Students cover free speech wall with vulgar anti-Trump graffiti
- A "Free Speech Wall" erected by the Cal Poly College Republicans to commemorate the fall of the Berlin Wall was recently defaced with graffiti reading, "please eat my a**, Trump."
- The graffiti, written across the entire wall in bright blue and red spray paint, completely covers other messages that had been written on the wall previously.
- School President Jeffrey Armstrong warned students in advance that the wall might contain "offensive and deeply hurtful" messages, and a spokesperson subsequently confirmed that the graffiti is considered free speech.
A Free Speech Wall erected by the College Republicans at California Polytechnic State University, San Luis Obispo (Cal Poly-SLO), was defaced last Tuesday morning with a message urging President Donald Trump to “please eat my a**.”
The statement, written across the entire wall in bright blue and red spray paint early in the morning, covers other students’ writing on the wall.
The Free Speech Wall was built at the school to commemorate the fall of the Berlin Wall. It was set to be taken down on November 9, the same day in history that the real Berlin Wall was torn down in 1989. The wall was designed to be a tool to celebrate free speech in the United States.
While students can write on the wall, they were asked by College Republicans at Cal Poly-SLO to consider others’ right to their own ideas and opinions.
“The Cal Poly College Republican Club welcomes all groups and individuals who wish to express their right to free speech, but ask that everyone be courteous to others’ ideas as diversity of thought is the foundation of our freedom,” reads a statement released by the group. “There will be things written on the wall that people will not agree with, but that is an inevitable outcome in a free society. The point, however, is not to emphasize the differences in thought, but to celebrate the fact that, as Americans, we are allowed to think differently.”

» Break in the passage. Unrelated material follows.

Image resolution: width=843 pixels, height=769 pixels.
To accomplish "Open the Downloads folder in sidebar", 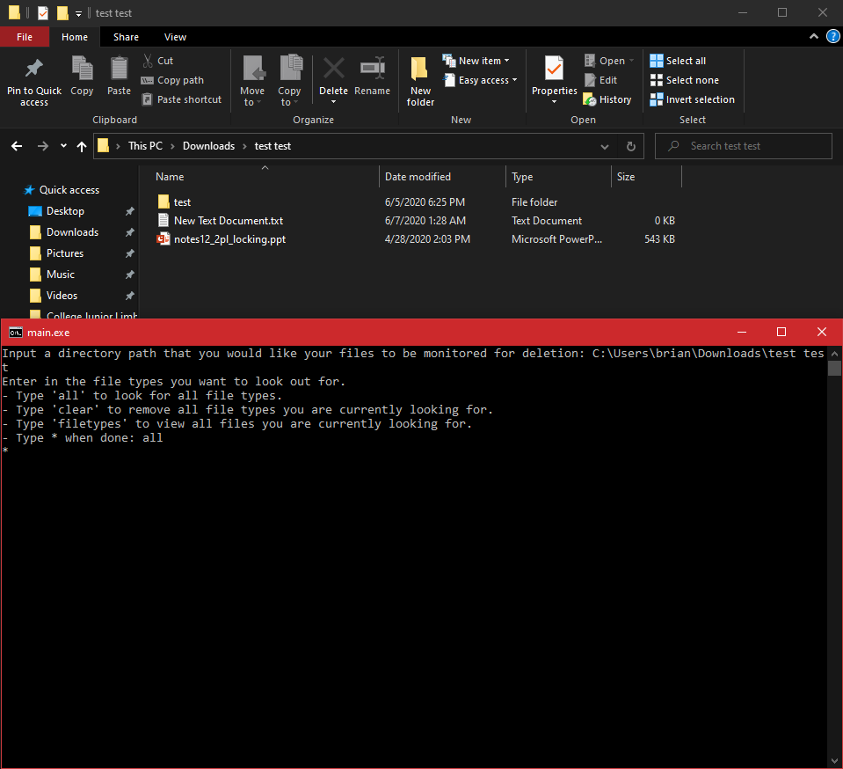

The president of Cal Poly-SLO, Jeffrey D. Armstrong, also sent out a mass email to the community discussing the wall ahead of the event.
“Some people have chosen to exercise their right to free speech by adding comments and drawings on the wall that have been offensive and deeply hurtful to members of the campus community,” Armstrong wrote. “While we support everyone’s right to express a variety of views and opinions on campus, we hope you will consider how your contributions might impact those who have felt marginalized, denigrated, or demeaned.”
“As a public university, Cal Poly embraces its obligation to uphold freedom of speech and fully supports the right of all of its campus community members to express themselves and speak out about their opinions—even those with whom others may disagree,” Media Relations Director Matt Lazier told Campus Reform. “The expression of differing opinions is what allows our students to hone their critical thinking skills by evaluating a spectrum of information and reaching informed and intelligent conclusions.”
The Cal Poly-SLO College Republicans declined to comment for this article.